Friday, November 11, 2011

Harry Patch (In Memory Of).



Each year on this date, I post something for the anniversary of the end of the First World War, widely observed as Remembrance Day (or, in the United States, as Veterans Day). This year, Remembrance Day is a bit different than it has been in the past: with the death of Royal Navy veteran Claude Choules in May, no one who served in combat during the Great War remains alive. I've written before what the loss of "the last of the last" might mean in cultural terms, and I don't want to repeat myself by writing more on that theme in this post. Instead, I'd like to offer something different for this Remembrance Day: the Radiohead song "Harry Patch (In Memory Of)," presented above with the visual accompaniment of film footage from the Great War.
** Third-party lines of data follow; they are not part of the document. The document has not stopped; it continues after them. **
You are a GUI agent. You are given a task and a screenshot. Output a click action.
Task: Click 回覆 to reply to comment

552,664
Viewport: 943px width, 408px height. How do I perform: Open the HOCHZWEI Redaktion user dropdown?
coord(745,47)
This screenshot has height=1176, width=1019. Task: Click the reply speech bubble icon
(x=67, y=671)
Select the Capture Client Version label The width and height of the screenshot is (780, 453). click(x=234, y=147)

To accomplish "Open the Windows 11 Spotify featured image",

As Thom Yorke explains, "Harry Patch (In Memory Of)" was written as a tribute to the eponymous British veteran, who was the last living survivor of the trenches of the Western Front. The song was recorded shortly before Patch's death in 2009; the lyrics, which were based on comments that Patch himself made in a 2005 interview with the BBC, are presented below:

i am the only one that got through
the others died where ever they fell
it was an ambush
they came up from all sides
give your leaders each a gun and then let them fight it out themselves
i've seen devils coming up from the ground
i've seen hell upon this earth
the next will be chemical but they will never learn


As Thom Yorke commented at the time of the song's release, "It would be very easy for our generation to forget the true horror of war, without the likes of Harry to remind us. I hope we do not forget." I share this hope; may we never forget the sacrifices made by the countless millions who fought in the wars of the past century, and may their memory be eternal. AMDG.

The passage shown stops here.